How many times have we all said this to ourselves?
Luckily, we live in a time when there’s an app for everything, even budgeting our cash.
In today’s article, we compiled all the best budget apps for various budgeting needs.
The Best Budget Apps You Can Download
There are plenty of techniques and practices to save money.
But having a mobile app at your fingerprints to help you achieve your financial goals is convenient and helps you keep your eyes on your goals.
Here are the best budget apps you can use.
This app is one of the oldest, most popular, and most highly ranked budget apps.
Three reasons: it updates in real-time, it manages multiple accounts, and it’s free.
It remains the yardstick by which all new budget apps are measured.
Mint is a free budgeting app that allows you to manage your money and accounts all in one place.
With Mint, you can manage all your bank accounts, investment accounts, credit cards, insurance, bills, and loans in one place. They all get updated in real-time.
Your transactions get automatically categorized, and although the categorization algorithm is a bit flawed, it’s still helpful to have an idea of where your money is going.
You can even split ATM transactions into what you purchased or paid for with that cash.

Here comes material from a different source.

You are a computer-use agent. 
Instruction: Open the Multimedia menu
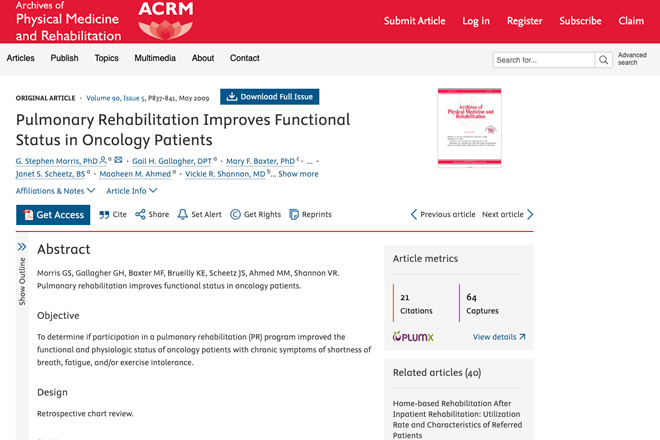pyautogui.click(x=155, y=58)
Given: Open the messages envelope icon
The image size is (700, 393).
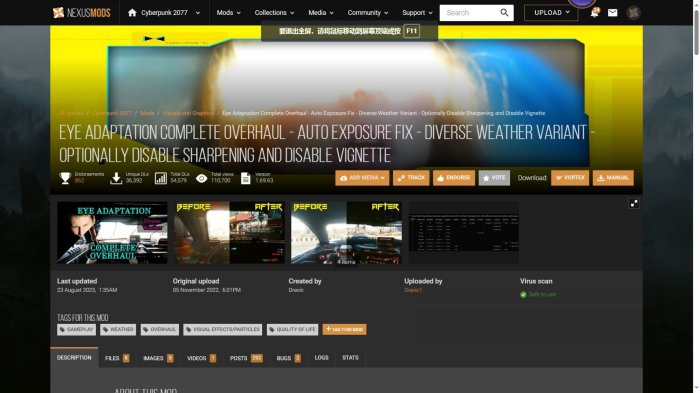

Based on your spending patterns, the app also creates a budget and lets you know how much you should spend on a category. Of course, you can always edit this budget according to your actual income and needs.
When you start exceeding this budget, the app alerts you to it so you’re aware.
They also provide your credit score for free and present it such that there’s no unnecessary information that may confuse you. The information is sourced from Equifax and you can update it every three months.
Perhaps the only negative thing one can say is that there are ads, but since the app is free, they’d need somewhere to get their operating expenses from.
Best for: Beginners; those who want to see everything in one dashboard.
2. You Need A Budget
Another highly popular app, YNAB is one of the best budget apps you can use.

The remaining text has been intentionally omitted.